Within those Ruined Remains of an Apartment Block, I Encountered a Volume I’d Translated

Within the wreckage of a fallen building, a solitary image remained with me: a volume I had converted from English to Persian, lying half-buried in dirt and soot. Its front was shredded and dirtied, its pages curled and singed, but it was still decipherable. Still speaking.

An Urban Center Amid Attack

Two days before, projectiles began striking the city. There were no alarms, just abrupt, violent detonations. The digital network was entirely severed. I was in my apartment, translating a book about what it means to transport words across languages, and the morals and worries of inhabiting another’s narrative. As buildings fell, I sat revising a text that contended, in its understated way, for the endurance of purpose.

Everything halted. A book my publishing house had been about to go to print was stranded when the printing house shut down. Retailers shut one by one. One night, when the booms were too nearby, my family and I ran down the stairs toward the shelter. I couldn’t stop worrying about the shelves in my apartment, stocked with lexicons, valuable volumes I had spent years gathering and every book I had ever worked on. That collection was my lifework, and I didn’t know if I, or it, would make it through the night.

Distance and Grief

My spouse left with her parents for what they thought would be safer locations – places that, days later, were also struck. My daughter departed to stay in another city. As her train was pulling out, she sent me a picture: in the faraway, a plant was ablaze, dark smoke coiling into the sky. People closest to me were suddenly elsewhere, and danger seemed to chase them.

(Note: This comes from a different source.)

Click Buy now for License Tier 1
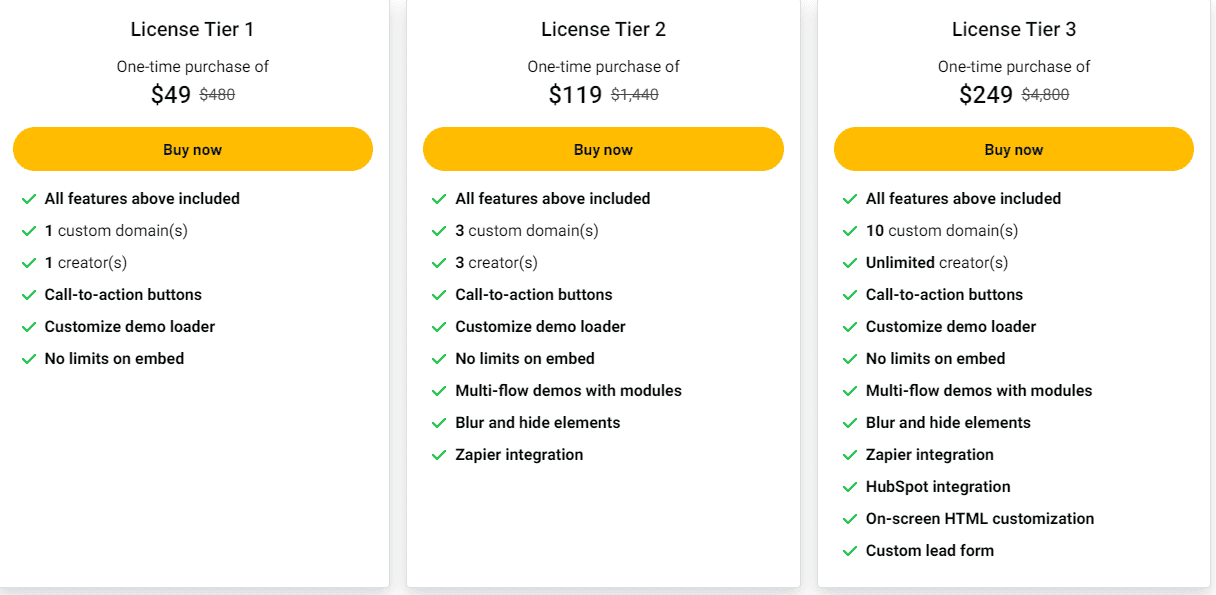[x=192, y=148]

During those days, emotions passed over the city like weather: sudden fear, unease, moral outrage at the injustice, then numbness. Beyond the emotional toll, the attack dismantled my ability to work. Without power and the internet, I had no access to the instant queries and materials that the craft demands.

Outside, blast waves ripped windows from their frames; at a relative's house, every window was shattered, the possessions lay broken, personal effects spread throughout the rooms. When I visited, a woman sat before the destruction, painting at an stand, refusing to let silence and debris have the last word.

Transforming Sorrow

A image spread on social media of a 23-year-old poet who was died when missiles struck a building. Her verse went spread rapidly alongside her image. On a street where I once bought dictionaries, I saw an aged woman running between passages, calling a name. People said she had mourned a son in a conflict over 30 years ago, and now, the bombs had triggered some repressed recollection. She was looking for a child who would never come home.

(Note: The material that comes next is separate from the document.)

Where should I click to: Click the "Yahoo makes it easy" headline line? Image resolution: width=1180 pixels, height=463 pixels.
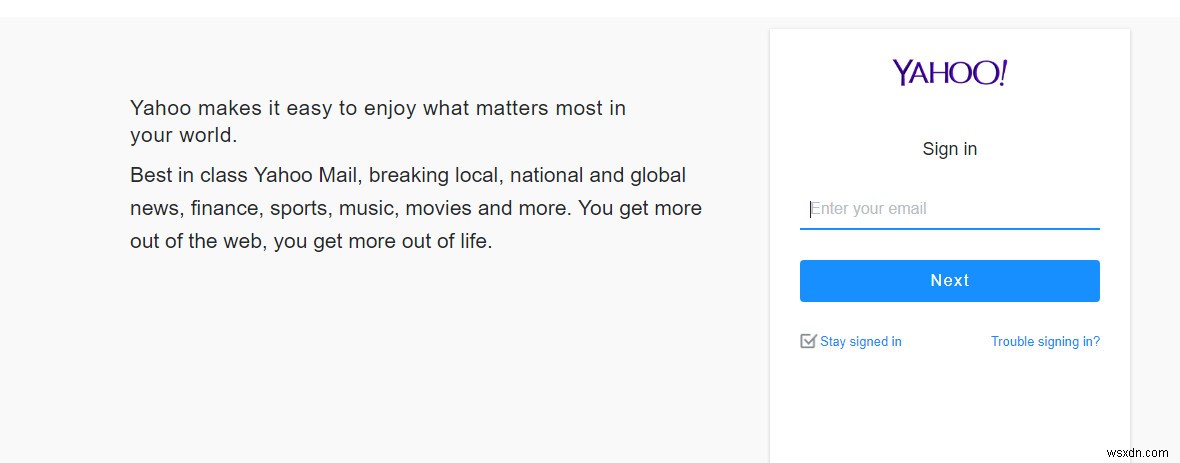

We were all converting, in our own way: turning destruction into art, demise into lines, sorrow into quest.

The Work as Resistance

A week after the attacks began, still amidst devastation, I found myself rendering a story for young readers about a king whose daughter will heal only if she can hold the moon. Though written for children, it carried significant meaning for me then. The author, who lost his sight yet continued working until the end of his life, understood something about aiming at the unreachable. I wondered if the moon was the calm we all desired – seemingly impossible, yet still worth striving for.

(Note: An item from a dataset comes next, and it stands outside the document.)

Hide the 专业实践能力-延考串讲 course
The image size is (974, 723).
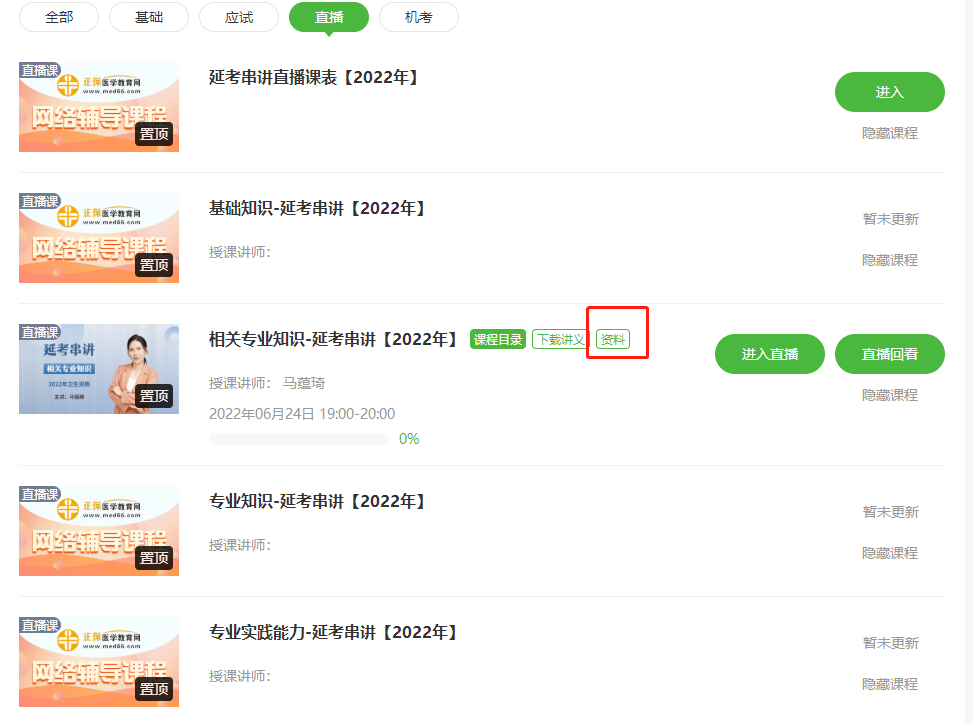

During those nights, I understood translation as something greater than literary craft: it was an act of resistance, of remaining, of persisting.

One day, in full sunlight, blasts hit a facility; in those same hours, I was translating passages about a political thinker in his confinement, asking for more books, insisting that language study become his “predominant activity”. For him, translation was – as the author puts it – “a fact, hope, rigor, support, and analogy” all at once.

A Scarred Voice

And then came the picture. I spotted it on a website and saw that, among the ruins of another apartment block, lay one of my old translations, damaged but intact, my name displayed on the cover. The image was in color, but it might as well have been devoid of color, drained of life among the debris and ruins. For most of my career, I had been unseen, as all translators are. But here was my work made apparent – scarred, but surviving.

I looked at the image for a long time. The author writes that “all translation is a political act”, but I had never felt the full weight of this until then. To translate, even under fire, was to say: “this voice was important”. It will not be erased. To translate is not just to haul stories across languages, but to help them endure when everything else crumbles. It is a subtle, determined refusal to be silenced.

Diana Graves
Diana Graves

Award-winning photographer with over 15 years of experience specializing in landscape and portrait photography, passionate about teaching visual arts.